The story of breadfruit (Artocarpus altilis) is tied to the infamous mutiny on the HMS Bounty in 1789—a failed attempt to introduce seedless breadfruit to the Caribbean. The Bounty’s captain, William Bligh, survived and, four years later, arrived in the Caribbean on another British ship, the HMS Providence. Bligh was charged with finishing the mission that the Bounty had started. But some important details of the valuable cargo, sapling breadfruit trees from Tahiti and Timor, had been lost to history—namely which varieties were actually introduced.
Tracing breadfruit lineages
There are hundreds of breadfruit varieties in their native Oceania, and I was part of the plant biology team—led by the Chicago Botanic Garden, Northwestern University, and the St. Vincent Botanical Gardens—that traced five major lineages of Caribbean breadfruit back to that single introduction after Bligh docked the Providence in Kingstown in 1793, the main port of St. Vincent and the Grenadines.
Descendants of the original seedless breadfruit trees are thriving today, thanks to the Caribbean people who cared and propagated them for centuries. Our findings were published on January 23, the 230th anniversary of Bligh’s arrival in Saint Vincent, in the journal Current Biology.
I worked on this project with my advisor, Nyree Zerega, Ph.D, and other collaborators to trace the history of Caribbean breadfruit on the small island nation, Saint Vincent and the Grenadines in the Lesser Antilles. Dr. Zerega is director of the Chicago Botanic Garden’s joint graduate program in plant biology and conservation with Northwestern University. I was a graduate student in that program and an intern in Dr. Zerega’s laboratory when we did the research; now, I’m a lab manager at the Sackler Institute for Comparative Genomics at the American Museum of Natural History in New York City and a Ph.D. candidate at New York University.
These days, the Caribbean is one of the largest producers of breadfruit in the world. Breadfruit is a critical crop for food security, especially for island nations that are highly susceptible to climate change. Understanding and conserving breadfruit genetic diversity and geographical variation are important considerations for advancing its use, establishing fair access, and contributing to benefit sharing.

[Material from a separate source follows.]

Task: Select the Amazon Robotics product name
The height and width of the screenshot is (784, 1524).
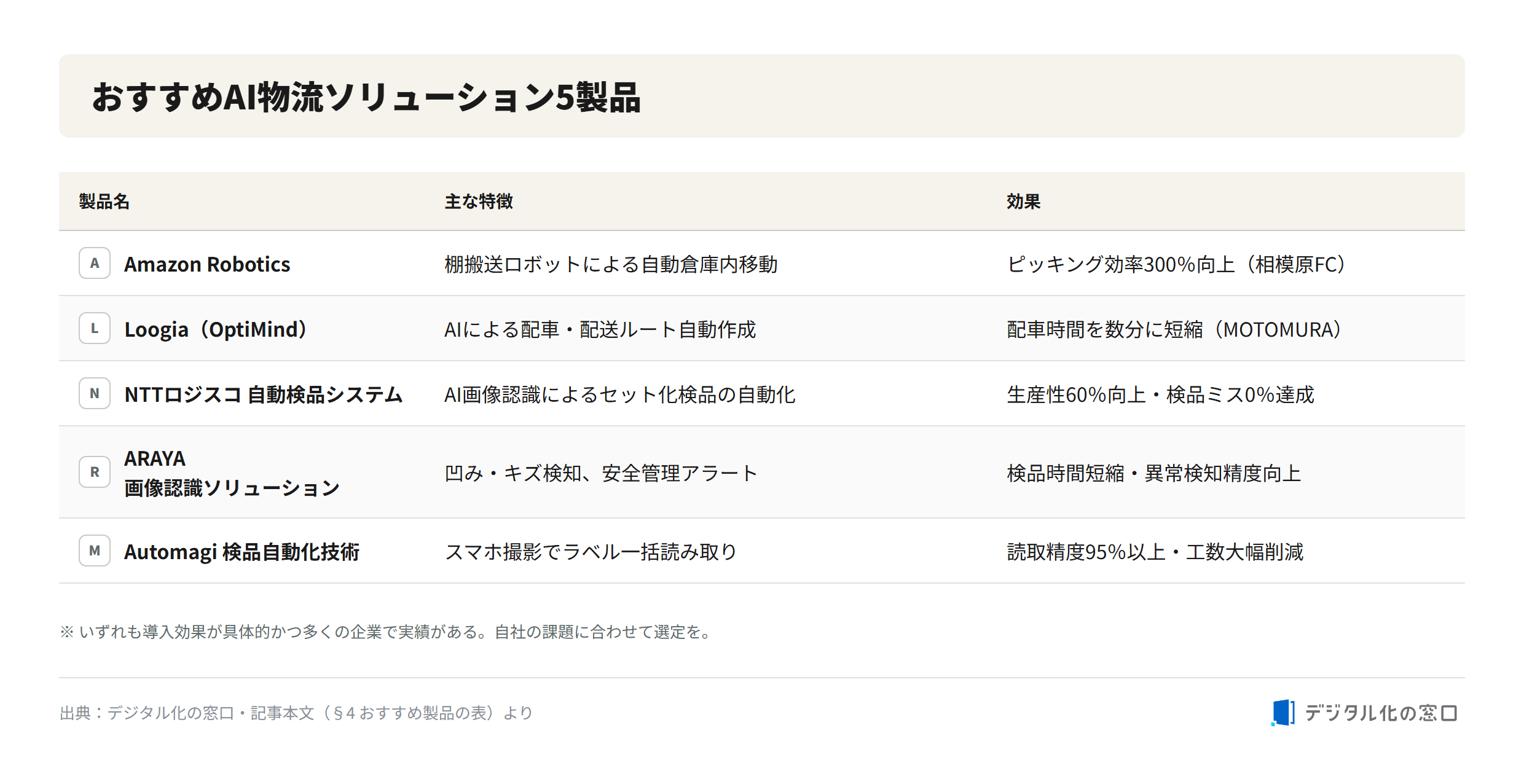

As an outsider conducting research in a country that was not my own, it was very important to me that the communities I was working with felt connected to the research, were included in all aspects, and felt there was reciprocity in the collaboration. Thus, with the guidance of our collaborators, we sought out and received a grant to provide a Farmers Cooperative with all the equipment necessary to process breadfruit into flour. This greatly extends the shelf life of breadfruit and increases economic opportunities for local farmers.
We studied breadfruit throughout Saint Vincent, sometimes in humid forest or alongside a road. Our field guide and collaborator was Erasto Robertson, a forest ranger at the Ministry of Agriculture and Fisheries. Sometimes, he scaled tall trees to reach leaves or fruits! Here, the Garden’s Dr. Nyree Zerega and Robertson had just hiked out of a forest valley.
The journey of breadfruit to the Caribbean and its transformation into a cultural staple is itself an odyssey. Breadfruit in the Caribbean is a consequence of the tragic history of slavery—the carbohydrate-rich fruit was used as a cheap food for enslaved people forced to work on British sugar plantations. However, Islanders have made it part of their culture, transforming its meaning.
Breadfruit is prepared in many ways.
Breadfruit is abundant in Saint Vincent and the Grenadines, where more cultivars are recognized than anywhere else in the Caribbean. In Saint Vincent, breadfruit is included in the national dish—blackfish and breadfruit. Its leaves line every skyline, the fruit sits in every street market, and the night is filled with the smell of roasting breadfruit on open fire pits.